____ ENTRIES SUPPLIED
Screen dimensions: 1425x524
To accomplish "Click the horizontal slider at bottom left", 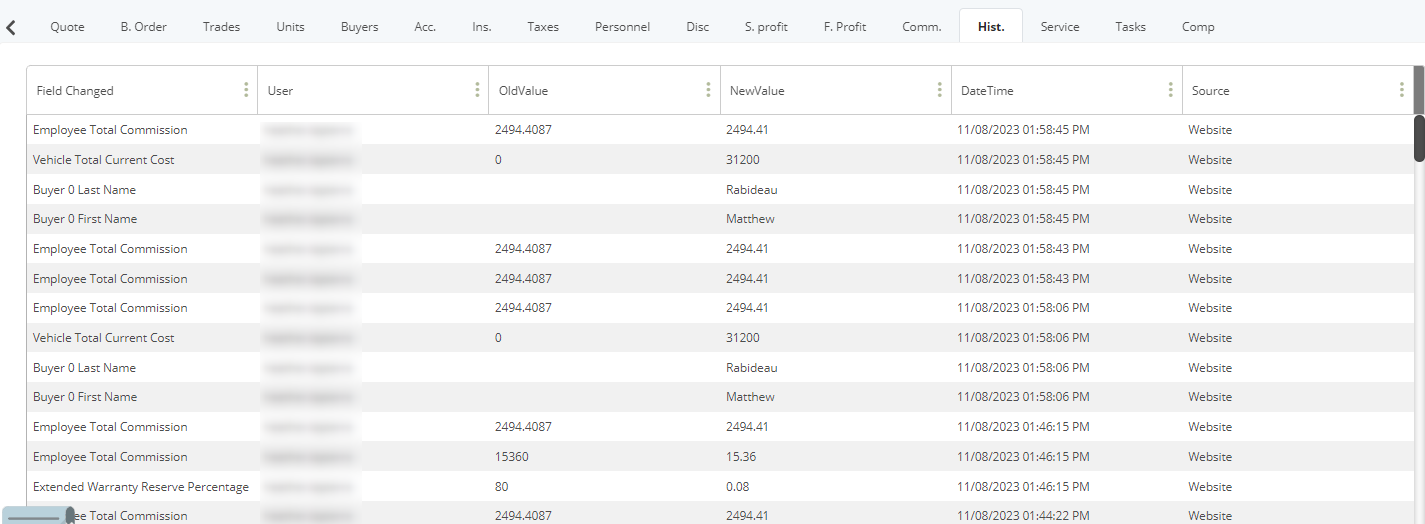I will [37, 516].
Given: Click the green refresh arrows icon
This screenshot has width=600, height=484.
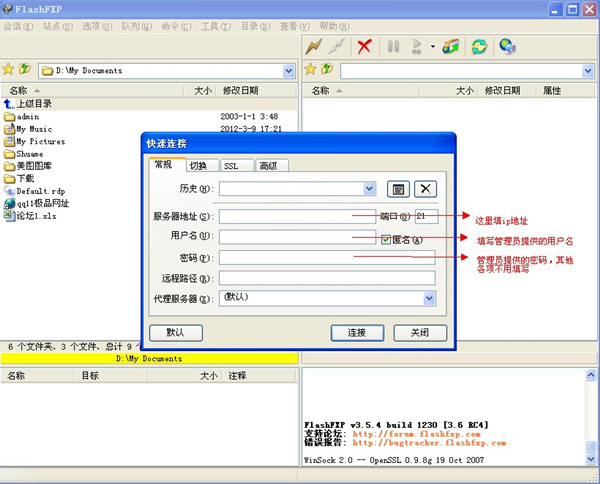Looking at the screenshot, I should pyautogui.click(x=480, y=46).
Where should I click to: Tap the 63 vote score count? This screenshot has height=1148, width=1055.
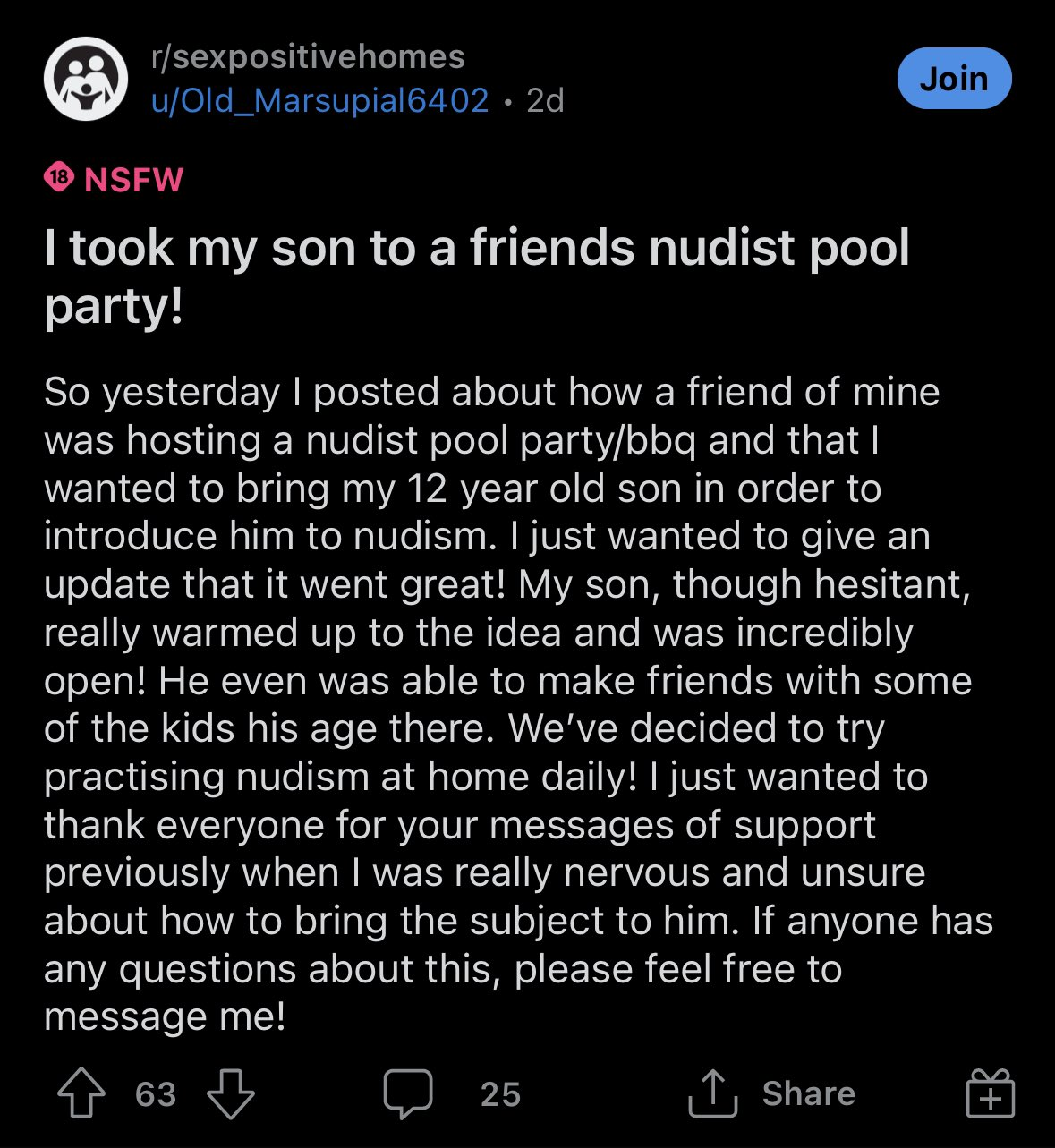[156, 1094]
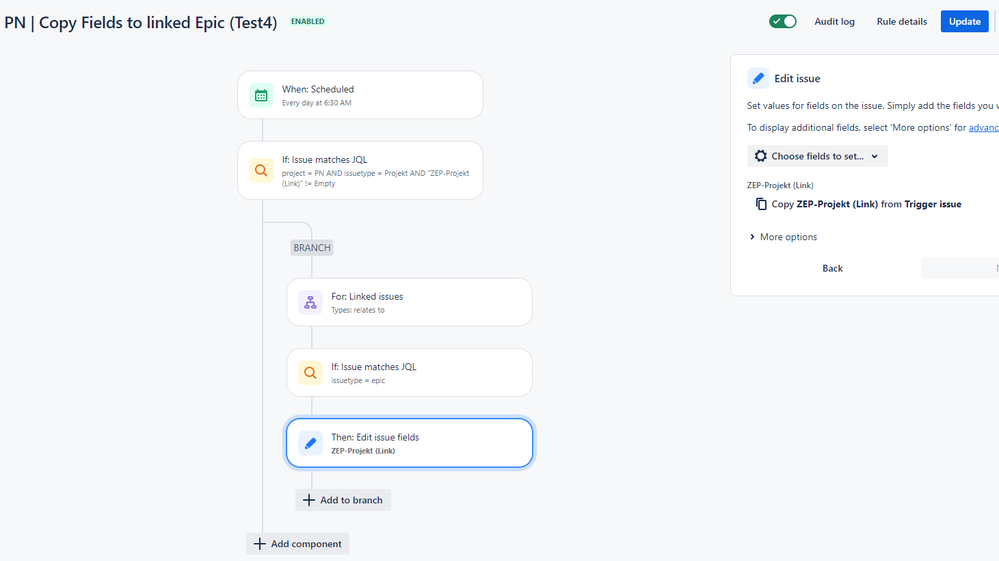The image size is (999, 561).
Task: Click the plus icon on Add to branch
Action: pos(309,500)
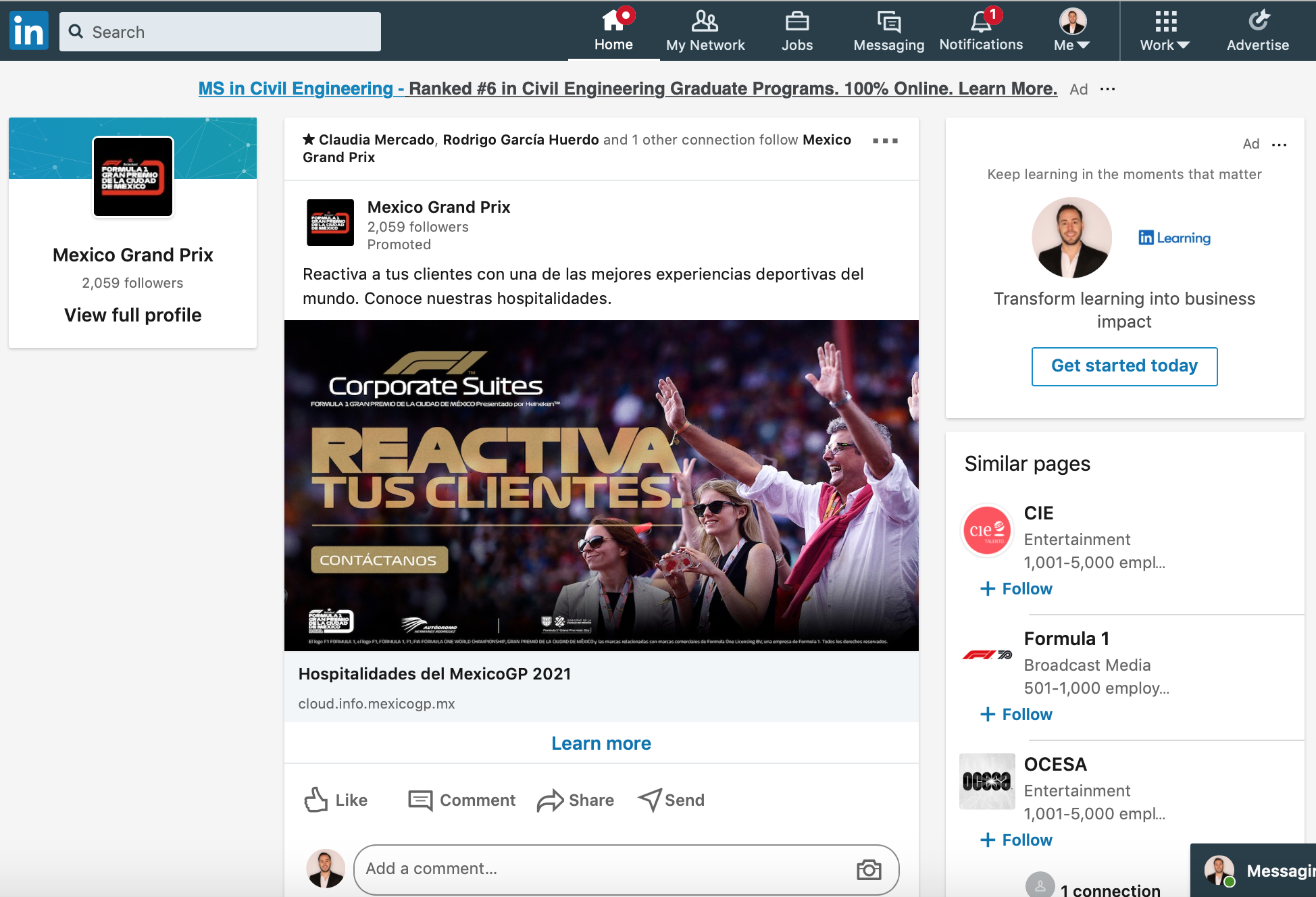This screenshot has width=1316, height=897.
Task: Send the post via the Send icon
Action: point(672,800)
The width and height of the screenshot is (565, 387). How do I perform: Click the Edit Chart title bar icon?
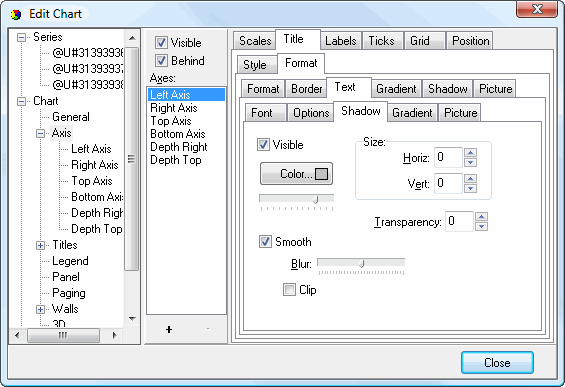(16, 15)
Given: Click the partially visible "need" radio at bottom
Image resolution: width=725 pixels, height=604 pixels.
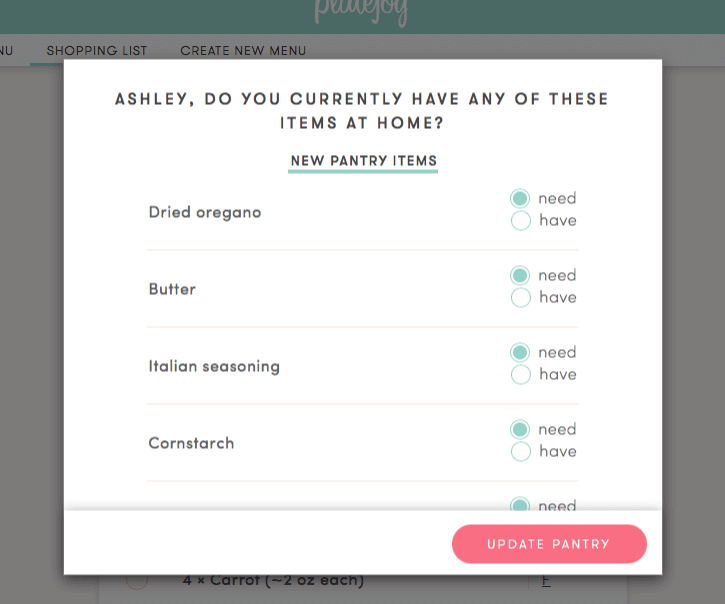Looking at the screenshot, I should click(520, 504).
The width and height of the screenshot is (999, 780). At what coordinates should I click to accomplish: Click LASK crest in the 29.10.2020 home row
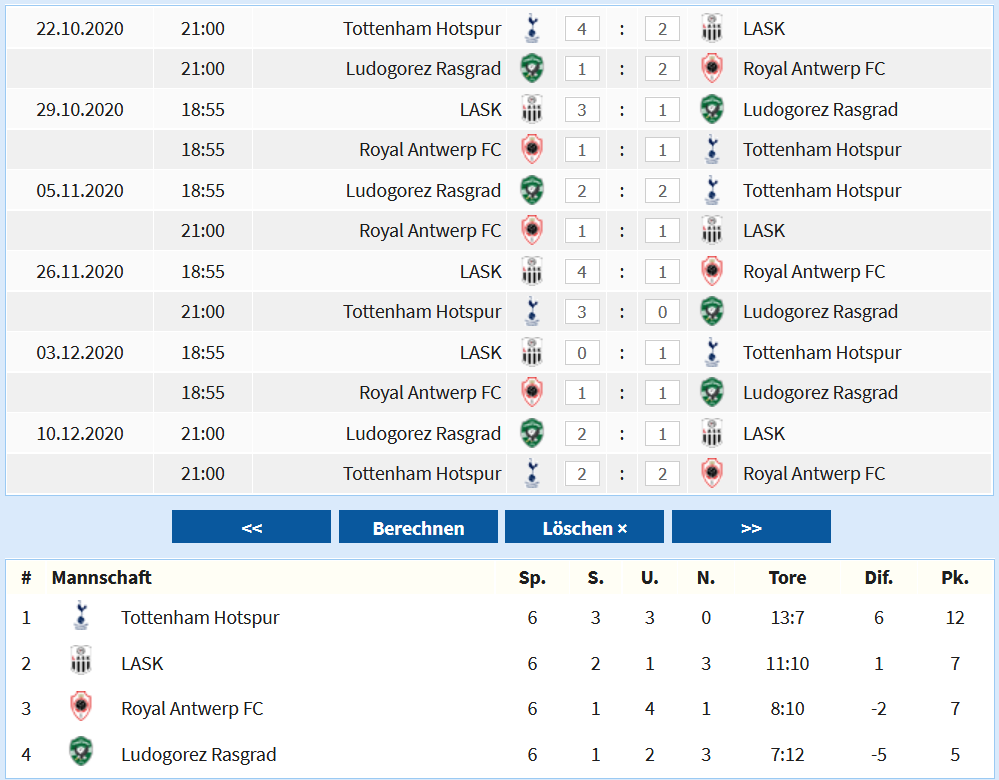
________
■ YOUR GOAL
Give the number of lines in the records that contain the string "Given", and write nothing besides that number.

■ EXPECTED ANSWER
2